[Data shown — start]
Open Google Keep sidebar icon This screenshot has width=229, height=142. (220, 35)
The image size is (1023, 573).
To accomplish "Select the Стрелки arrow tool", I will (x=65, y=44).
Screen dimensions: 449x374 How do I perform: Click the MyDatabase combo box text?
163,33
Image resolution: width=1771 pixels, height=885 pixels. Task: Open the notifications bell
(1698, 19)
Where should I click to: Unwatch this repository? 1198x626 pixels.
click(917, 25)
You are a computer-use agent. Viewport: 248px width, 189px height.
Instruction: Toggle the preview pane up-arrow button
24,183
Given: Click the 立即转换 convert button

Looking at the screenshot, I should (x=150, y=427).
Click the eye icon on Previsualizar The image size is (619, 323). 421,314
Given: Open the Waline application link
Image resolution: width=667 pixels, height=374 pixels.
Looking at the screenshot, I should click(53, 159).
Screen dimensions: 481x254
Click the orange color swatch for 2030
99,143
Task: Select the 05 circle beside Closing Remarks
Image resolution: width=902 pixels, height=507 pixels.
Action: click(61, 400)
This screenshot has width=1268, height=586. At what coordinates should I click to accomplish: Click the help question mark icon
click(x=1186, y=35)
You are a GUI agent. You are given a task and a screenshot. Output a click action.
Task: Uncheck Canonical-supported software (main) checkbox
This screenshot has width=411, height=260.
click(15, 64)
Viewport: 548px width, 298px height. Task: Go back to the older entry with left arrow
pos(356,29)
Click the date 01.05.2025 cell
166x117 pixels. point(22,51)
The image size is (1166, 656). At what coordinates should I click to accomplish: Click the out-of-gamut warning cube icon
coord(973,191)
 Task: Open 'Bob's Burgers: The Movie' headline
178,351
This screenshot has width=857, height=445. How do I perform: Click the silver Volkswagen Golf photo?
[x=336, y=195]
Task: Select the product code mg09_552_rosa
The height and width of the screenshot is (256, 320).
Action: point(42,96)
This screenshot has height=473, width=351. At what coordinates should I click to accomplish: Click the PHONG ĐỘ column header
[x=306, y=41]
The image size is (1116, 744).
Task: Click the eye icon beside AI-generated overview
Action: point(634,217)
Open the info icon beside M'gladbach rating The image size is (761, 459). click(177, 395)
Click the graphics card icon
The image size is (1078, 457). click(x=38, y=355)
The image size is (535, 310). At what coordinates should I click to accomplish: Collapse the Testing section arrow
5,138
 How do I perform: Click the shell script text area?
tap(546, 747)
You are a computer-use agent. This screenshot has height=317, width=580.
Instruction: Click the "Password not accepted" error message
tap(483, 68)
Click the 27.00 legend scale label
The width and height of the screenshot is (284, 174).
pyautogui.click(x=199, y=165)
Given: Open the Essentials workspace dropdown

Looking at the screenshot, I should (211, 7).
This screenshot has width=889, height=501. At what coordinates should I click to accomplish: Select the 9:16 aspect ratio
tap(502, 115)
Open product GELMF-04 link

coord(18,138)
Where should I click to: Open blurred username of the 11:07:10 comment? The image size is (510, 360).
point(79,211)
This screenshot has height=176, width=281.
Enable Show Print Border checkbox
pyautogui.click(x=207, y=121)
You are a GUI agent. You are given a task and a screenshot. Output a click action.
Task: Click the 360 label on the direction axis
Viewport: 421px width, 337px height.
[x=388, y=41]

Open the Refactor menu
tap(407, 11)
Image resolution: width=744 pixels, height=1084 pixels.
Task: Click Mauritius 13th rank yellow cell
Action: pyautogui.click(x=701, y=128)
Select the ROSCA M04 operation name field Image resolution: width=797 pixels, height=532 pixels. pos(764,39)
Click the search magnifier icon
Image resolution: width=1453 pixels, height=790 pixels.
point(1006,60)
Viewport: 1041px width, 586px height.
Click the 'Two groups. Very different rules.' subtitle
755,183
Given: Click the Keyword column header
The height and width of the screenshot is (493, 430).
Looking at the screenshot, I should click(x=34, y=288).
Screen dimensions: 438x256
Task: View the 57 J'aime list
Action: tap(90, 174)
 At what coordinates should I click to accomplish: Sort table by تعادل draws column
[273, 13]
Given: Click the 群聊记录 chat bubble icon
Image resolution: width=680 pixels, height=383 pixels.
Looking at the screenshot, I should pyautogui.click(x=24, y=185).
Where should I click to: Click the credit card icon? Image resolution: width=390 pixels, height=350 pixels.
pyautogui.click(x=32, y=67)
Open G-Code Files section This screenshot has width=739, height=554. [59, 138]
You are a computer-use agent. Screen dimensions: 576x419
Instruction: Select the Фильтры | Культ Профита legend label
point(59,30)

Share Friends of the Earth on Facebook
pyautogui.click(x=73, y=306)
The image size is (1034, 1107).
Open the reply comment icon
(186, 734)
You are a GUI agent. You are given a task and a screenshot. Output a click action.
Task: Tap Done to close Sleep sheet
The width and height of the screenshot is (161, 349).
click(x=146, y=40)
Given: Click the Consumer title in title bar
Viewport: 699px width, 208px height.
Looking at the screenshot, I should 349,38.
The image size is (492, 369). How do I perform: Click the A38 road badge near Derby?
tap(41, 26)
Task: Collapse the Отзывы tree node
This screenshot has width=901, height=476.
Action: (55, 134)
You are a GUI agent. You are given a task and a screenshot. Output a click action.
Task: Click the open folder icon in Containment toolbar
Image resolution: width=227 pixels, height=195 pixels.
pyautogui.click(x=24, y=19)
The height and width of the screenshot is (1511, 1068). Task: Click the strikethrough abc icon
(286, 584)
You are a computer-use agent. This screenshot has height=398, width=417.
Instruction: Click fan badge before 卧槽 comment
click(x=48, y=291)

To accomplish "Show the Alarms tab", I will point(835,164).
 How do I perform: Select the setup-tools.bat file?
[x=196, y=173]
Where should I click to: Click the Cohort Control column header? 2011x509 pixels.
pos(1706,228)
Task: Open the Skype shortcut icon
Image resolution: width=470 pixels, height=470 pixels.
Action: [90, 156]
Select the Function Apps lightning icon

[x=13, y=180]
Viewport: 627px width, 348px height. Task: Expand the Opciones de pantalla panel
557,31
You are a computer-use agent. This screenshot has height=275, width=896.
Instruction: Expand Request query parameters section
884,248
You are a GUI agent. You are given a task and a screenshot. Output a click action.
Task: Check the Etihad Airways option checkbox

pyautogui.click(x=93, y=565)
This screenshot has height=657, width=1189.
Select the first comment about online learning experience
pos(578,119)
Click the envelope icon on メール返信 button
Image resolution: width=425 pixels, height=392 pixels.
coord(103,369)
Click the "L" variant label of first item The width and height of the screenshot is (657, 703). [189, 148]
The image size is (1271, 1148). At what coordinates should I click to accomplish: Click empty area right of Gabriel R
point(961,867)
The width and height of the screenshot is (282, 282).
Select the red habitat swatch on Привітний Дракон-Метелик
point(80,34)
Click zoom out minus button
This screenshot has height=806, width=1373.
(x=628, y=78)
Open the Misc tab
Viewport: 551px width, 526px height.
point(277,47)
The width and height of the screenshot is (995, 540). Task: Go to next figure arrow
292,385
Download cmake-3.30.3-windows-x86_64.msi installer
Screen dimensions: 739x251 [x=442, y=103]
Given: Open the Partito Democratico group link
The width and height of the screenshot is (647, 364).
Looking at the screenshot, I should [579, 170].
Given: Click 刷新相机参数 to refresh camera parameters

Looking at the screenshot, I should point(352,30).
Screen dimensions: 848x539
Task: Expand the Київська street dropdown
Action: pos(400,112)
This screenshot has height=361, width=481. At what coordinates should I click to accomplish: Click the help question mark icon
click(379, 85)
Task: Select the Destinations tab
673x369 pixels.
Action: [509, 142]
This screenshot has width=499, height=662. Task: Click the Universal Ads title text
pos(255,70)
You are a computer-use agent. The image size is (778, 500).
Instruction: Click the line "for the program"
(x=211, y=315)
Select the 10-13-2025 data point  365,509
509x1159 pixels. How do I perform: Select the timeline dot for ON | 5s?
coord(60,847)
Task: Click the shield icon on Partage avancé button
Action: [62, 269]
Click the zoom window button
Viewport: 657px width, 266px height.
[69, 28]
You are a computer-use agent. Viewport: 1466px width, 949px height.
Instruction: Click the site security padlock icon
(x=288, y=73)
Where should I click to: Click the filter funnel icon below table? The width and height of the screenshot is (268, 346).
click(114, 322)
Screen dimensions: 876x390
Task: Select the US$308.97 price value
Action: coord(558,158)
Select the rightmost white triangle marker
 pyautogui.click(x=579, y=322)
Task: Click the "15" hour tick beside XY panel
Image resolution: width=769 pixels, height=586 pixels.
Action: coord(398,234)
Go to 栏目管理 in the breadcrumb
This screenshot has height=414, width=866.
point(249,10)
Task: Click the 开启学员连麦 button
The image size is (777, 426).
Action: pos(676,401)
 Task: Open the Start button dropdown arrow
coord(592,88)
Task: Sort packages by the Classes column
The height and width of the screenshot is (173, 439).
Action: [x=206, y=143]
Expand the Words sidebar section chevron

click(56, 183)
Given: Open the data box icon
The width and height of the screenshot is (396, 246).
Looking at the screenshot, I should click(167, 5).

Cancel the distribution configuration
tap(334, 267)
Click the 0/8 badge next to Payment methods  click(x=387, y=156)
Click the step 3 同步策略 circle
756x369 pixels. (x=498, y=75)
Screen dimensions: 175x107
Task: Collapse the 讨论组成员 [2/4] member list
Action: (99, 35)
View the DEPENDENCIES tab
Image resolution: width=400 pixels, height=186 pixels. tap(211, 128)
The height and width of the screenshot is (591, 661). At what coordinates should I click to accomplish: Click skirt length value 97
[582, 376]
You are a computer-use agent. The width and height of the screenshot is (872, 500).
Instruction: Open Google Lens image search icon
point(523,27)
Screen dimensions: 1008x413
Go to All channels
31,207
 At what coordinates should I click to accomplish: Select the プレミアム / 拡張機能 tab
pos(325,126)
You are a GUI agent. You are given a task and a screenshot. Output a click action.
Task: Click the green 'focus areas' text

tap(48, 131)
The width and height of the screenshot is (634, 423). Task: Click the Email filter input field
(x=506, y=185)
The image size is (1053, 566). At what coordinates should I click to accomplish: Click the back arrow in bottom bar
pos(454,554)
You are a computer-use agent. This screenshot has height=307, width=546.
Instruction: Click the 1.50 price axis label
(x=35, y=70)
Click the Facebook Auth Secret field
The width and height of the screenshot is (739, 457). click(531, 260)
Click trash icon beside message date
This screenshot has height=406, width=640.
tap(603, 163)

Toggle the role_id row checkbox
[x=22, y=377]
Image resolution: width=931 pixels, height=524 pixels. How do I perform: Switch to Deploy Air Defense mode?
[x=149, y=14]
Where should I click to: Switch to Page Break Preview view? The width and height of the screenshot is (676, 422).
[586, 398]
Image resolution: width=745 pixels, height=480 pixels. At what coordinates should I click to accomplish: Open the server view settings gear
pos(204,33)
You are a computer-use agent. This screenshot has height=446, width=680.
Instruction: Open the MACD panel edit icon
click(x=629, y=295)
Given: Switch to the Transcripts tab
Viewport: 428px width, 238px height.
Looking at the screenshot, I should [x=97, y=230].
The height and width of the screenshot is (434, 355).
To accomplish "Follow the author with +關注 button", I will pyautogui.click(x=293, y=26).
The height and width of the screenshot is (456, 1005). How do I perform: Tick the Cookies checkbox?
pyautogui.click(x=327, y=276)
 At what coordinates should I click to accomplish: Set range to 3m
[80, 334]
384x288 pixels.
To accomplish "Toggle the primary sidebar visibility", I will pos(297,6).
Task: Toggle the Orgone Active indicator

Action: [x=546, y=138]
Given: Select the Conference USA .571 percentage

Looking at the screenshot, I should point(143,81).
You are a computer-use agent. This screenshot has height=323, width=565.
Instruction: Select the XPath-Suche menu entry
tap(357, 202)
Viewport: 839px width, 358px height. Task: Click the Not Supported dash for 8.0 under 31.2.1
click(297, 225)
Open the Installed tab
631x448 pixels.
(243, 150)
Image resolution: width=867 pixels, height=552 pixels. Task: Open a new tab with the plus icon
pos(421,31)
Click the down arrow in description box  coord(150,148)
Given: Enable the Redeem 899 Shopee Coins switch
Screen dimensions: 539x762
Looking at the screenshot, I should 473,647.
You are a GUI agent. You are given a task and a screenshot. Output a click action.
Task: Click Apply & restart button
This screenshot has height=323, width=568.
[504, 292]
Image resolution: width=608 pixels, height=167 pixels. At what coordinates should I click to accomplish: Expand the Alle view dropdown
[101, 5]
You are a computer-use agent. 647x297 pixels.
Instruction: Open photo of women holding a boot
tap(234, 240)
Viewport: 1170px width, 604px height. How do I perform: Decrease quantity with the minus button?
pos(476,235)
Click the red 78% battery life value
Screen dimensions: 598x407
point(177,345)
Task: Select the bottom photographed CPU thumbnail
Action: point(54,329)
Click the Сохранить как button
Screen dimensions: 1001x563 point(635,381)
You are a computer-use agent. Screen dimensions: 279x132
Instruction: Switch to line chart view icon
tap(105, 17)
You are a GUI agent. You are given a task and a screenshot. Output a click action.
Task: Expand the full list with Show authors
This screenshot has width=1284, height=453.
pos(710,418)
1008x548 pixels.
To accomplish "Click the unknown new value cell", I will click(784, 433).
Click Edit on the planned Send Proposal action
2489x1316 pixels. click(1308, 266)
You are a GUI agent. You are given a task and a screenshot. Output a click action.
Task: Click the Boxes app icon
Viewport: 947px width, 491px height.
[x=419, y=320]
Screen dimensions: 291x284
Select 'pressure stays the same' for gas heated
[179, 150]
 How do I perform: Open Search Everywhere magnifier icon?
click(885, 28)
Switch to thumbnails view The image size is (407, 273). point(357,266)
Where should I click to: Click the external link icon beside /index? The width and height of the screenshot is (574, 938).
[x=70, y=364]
[Data shown — finish]
> Exercise
Print exactly the lines above from the one with "beside XY panel" to the one with "Given: Open the data box icon", including both.

> Result of the task
Task: Click the "15" hour tick beside XY panel
Image resolution: width=769 pixels, height=586 pixels.
Action: coord(398,234)
Go to 栏目管理 in the breadcrumb
This screenshot has height=414, width=866.
point(249,10)
Task: Click the 开启学员连麦 button
The image size is (777, 426).
Action: pos(676,401)
 Task: Open the Start button dropdown arrow
coord(592,88)
Task: Sort packages by the Classes column
The height and width of the screenshot is (173, 439).
Action: [x=206, y=143]
Expand the Words sidebar section chevron

click(56, 183)
Given: Open the data box icon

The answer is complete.